Package 'gsdmm'

Title: GSDMM Short Text Clustering via Dirichlet Mixture Models
Description: This package implements a Dirichlet Mixture Model and accompanying Gibbs sampler for short text clustering proposed by Yin and Wang 2014.
Authors: Till Tietz [aut, cre], Akiru Kato [ctb]
Maintainer: Till Tietz <[email protected]>
License: MIT + file LICENSE
Version: 0.0.6
Built: 2024-10-31 20:17:30 UTC
Source: https://github.com/paithiov909/gsdmm

Help Index


gsdmm: GSDMM Short Text Clustering via Dirichlet Mixture Models

Description

This package implements a Dirichlet Mixture Model and accompanying Gibbs sampler for short text clustering proposed by Yin and Wang 2014.

Author(s)

Maintainer: Till Tietz [email protected]

Other contributors:

  • Akiru Kato [contributor]


Fit Dirichlet Mixture Model

Description

Fit Dirichlet Mixture Model

Usage

gsdmm(
  texts,
  n_iter = 30L,
  n_clust = 8L,
  alpha = 0.1,
  beta = 0.1,
  progress = TRUE
)

Arguments

texts

a list of character vectors

n_iter

integer number of iterations to run gibbs sampler for

n_clust

integer upper bound on number of clusters.
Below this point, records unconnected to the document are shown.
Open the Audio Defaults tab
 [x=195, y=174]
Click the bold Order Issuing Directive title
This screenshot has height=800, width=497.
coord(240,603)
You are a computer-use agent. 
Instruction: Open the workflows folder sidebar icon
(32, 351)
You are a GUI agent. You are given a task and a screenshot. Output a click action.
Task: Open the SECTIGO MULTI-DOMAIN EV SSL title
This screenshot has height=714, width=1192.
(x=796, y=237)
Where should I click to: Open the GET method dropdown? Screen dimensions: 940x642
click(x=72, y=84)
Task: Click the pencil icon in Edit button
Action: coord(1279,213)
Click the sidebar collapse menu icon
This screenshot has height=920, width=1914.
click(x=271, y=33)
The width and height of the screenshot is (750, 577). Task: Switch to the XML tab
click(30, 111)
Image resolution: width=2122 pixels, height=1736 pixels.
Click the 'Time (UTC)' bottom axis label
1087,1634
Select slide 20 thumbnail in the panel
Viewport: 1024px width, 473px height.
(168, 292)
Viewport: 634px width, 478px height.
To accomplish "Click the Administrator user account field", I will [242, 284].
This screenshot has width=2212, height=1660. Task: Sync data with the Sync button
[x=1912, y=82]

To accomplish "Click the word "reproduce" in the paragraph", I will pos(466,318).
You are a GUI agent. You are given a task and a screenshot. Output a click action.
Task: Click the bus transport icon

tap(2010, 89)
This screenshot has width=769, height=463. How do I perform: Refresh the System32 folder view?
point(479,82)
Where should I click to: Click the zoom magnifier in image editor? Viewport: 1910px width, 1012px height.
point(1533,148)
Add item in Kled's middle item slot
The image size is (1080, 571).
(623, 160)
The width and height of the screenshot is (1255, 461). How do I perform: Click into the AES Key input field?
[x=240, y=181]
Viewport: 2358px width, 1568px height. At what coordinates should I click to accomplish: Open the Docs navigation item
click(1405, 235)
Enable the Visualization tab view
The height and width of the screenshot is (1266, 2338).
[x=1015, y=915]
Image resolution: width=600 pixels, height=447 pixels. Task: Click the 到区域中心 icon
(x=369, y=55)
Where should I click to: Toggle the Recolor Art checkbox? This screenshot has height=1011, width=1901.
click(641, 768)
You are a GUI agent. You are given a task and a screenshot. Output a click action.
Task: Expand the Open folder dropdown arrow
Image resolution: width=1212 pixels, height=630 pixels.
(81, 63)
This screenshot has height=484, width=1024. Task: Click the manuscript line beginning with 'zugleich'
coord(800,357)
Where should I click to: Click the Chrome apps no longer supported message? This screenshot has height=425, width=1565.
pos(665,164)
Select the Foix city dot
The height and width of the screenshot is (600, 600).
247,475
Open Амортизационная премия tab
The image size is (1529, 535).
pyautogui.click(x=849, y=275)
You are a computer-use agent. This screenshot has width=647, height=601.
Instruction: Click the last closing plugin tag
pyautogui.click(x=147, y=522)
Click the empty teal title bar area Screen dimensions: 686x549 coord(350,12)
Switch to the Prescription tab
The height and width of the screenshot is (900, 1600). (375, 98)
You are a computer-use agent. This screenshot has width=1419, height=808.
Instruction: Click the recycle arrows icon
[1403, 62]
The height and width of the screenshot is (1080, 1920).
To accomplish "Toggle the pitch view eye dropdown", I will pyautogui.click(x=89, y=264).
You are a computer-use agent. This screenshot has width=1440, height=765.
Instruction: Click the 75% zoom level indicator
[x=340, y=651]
The returned number of cluster will be smaller or equal to n_clust

alpha

double governing the probability of assigning a text to a currently empty cluster (larger alpha means higher probability).

beta

double governing the tradeoff between cluster size and fit. Smaller betas make clustering more sensitive to congruence between cluster-word and document-word distributions while larger betas make it more sensitive to cluster size.

progress

logical indicating whether to print progress bar.

Value

a list that contains an integer vector of clusters and a word-cluster matrix.